Problem to work on: Could you print every record exactly as it stands?

The data:
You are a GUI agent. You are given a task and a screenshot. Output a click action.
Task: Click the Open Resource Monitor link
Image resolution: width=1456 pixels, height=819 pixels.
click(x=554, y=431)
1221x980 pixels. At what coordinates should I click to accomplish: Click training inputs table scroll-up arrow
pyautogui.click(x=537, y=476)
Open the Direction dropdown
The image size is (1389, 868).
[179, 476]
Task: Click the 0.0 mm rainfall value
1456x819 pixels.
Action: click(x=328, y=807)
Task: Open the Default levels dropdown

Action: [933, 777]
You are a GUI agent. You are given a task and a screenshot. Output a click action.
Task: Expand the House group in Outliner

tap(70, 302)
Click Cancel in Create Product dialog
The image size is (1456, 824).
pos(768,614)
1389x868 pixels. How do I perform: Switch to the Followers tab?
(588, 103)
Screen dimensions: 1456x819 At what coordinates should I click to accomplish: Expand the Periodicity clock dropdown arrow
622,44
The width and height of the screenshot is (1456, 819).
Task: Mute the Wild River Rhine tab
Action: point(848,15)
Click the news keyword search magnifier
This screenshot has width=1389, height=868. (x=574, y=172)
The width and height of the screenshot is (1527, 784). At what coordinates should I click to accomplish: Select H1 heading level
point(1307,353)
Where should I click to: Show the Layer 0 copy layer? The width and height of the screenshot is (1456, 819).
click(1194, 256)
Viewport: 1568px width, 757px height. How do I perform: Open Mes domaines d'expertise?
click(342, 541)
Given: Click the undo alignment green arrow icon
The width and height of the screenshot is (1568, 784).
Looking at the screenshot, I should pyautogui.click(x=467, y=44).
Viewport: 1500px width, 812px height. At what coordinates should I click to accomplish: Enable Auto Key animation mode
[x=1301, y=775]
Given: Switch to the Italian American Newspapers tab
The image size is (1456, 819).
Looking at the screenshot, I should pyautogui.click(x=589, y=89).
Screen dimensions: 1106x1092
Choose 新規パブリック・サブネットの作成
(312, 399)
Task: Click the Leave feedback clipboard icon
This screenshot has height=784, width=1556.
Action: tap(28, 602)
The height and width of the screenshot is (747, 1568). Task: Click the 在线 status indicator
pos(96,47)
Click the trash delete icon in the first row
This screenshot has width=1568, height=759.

Response to the exercise:
You are a GUI agent. You are given a task and a screenshot. Output a click action.
Task: Click the Open Resource Monitor link
Image resolution: width=1456 pixels, height=819 pixels.
click(x=554, y=431)
1221x980 pixels. At what coordinates should I click to accomplish: Click training inputs table scroll-up arrow
pyautogui.click(x=537, y=476)
Open the Direction dropdown
The image size is (1389, 868).
[179, 476]
Task: Click the 0.0 mm rainfall value
1456x819 pixels.
Action: click(x=328, y=807)
Task: Open the Default levels dropdown

Action: [933, 777]
You are a GUI agent. You are given a task and a screenshot. Output a click action.
Task: Expand the House group in Outliner

tap(70, 302)
Click Cancel in Create Product dialog
The image size is (1456, 824).
pos(768,614)
1389x868 pixels. How do I perform: Switch to the Followers tab?
(588, 103)
Screen dimensions: 1456x819 At what coordinates should I click to accomplish: Expand the Periodicity clock dropdown arrow
622,44
The width and height of the screenshot is (1456, 819).
Task: Mute the Wild River Rhine tab
Action: point(848,15)
Click the news keyword search magnifier
This screenshot has width=1389, height=868. (x=574, y=172)
The width and height of the screenshot is (1527, 784). At what coordinates should I click to accomplish: Select H1 heading level
point(1307,353)
Where should I click to: Show the Layer 0 copy layer? The width and height of the screenshot is (1456, 819).
click(1194, 256)
Viewport: 1568px width, 757px height. How do I perform: Open Mes domaines d'expertise?
click(342, 541)
Given: Click the undo alignment green arrow icon
The width and height of the screenshot is (1568, 784).
Looking at the screenshot, I should pyautogui.click(x=467, y=44).
Viewport: 1500px width, 812px height. At what coordinates should I click to accomplish: Enable Auto Key animation mode
[x=1301, y=775]
Given: Switch to the Italian American Newspapers tab
The image size is (1456, 819).
Looking at the screenshot, I should pyautogui.click(x=589, y=89).
Screen dimensions: 1106x1092
Choose 新規パブリック・サブネットの作成
(312, 399)
Task: Click the Leave feedback clipboard icon
This screenshot has height=784, width=1556.
Action: tap(28, 602)
The height and width of the screenshot is (747, 1568). Task: Click the 在线 status indicator
pos(96,47)
Click the trash delete icon in the first row
This screenshot has width=1568, height=759.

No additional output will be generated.